What is being asked:
Write out again the entries from the first line to the line that includes "Allsvenskan live stream (608, 1314)", keeping both of those lines.

++++ Information

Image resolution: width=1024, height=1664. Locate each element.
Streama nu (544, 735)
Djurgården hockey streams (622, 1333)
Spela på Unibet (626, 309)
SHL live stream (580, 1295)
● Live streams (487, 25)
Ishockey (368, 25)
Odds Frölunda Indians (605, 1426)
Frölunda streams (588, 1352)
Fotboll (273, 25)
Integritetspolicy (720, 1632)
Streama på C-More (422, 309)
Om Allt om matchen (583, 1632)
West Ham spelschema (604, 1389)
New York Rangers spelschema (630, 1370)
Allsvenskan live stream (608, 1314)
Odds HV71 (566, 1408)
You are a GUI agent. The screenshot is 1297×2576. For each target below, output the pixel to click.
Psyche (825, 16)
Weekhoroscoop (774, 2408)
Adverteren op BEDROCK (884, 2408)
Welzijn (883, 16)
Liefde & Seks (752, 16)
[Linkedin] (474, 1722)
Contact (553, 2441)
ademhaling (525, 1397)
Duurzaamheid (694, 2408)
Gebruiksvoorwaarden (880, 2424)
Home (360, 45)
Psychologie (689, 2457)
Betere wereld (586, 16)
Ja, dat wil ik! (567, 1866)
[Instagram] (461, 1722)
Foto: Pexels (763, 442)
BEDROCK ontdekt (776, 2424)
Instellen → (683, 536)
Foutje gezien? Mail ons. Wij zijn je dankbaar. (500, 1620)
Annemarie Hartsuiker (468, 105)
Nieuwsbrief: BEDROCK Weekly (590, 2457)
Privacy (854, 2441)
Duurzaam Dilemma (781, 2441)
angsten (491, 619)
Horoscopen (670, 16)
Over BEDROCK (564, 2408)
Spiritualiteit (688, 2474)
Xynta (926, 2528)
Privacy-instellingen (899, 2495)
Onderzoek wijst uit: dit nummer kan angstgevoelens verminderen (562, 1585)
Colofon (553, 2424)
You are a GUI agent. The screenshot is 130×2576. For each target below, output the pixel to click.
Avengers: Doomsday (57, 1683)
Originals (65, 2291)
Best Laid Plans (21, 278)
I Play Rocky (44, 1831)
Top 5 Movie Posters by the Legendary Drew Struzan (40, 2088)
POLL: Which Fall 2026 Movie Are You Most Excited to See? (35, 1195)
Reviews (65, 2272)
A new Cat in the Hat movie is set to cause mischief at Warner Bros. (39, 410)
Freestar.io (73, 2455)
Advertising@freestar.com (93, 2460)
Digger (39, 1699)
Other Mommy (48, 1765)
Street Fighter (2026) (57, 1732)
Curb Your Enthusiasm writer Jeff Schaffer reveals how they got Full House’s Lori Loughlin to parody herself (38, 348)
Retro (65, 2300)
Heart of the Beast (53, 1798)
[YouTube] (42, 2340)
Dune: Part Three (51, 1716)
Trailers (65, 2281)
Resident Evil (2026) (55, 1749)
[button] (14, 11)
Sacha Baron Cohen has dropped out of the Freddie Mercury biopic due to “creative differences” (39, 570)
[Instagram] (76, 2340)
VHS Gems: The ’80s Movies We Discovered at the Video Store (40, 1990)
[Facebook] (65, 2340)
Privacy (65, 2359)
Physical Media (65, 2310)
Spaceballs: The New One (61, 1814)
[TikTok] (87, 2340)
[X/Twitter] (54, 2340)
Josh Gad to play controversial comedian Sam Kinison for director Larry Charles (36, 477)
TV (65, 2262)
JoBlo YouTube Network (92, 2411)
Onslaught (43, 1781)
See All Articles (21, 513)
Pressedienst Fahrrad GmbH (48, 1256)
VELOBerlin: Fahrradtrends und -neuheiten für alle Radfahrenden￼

++++++++

Answer:
Image resolution: width=1024, height=1664. Locate each element.
Streama nu (544, 735)
Djurgården hockey streams (622, 1333)
Spela på Unibet (626, 309)
SHL live stream (580, 1295)
● Live streams (487, 25)
Ishockey (368, 25)
Odds Frölunda Indians (605, 1426)
Frölunda streams (588, 1352)
Fotboll (273, 25)
Integritetspolicy (720, 1632)
Streama på C-More (422, 309)
Om Allt om matchen (583, 1632)
West Ham spelschema (604, 1389)
New York Rangers spelschema (630, 1370)
Allsvenskan live stream (608, 1314)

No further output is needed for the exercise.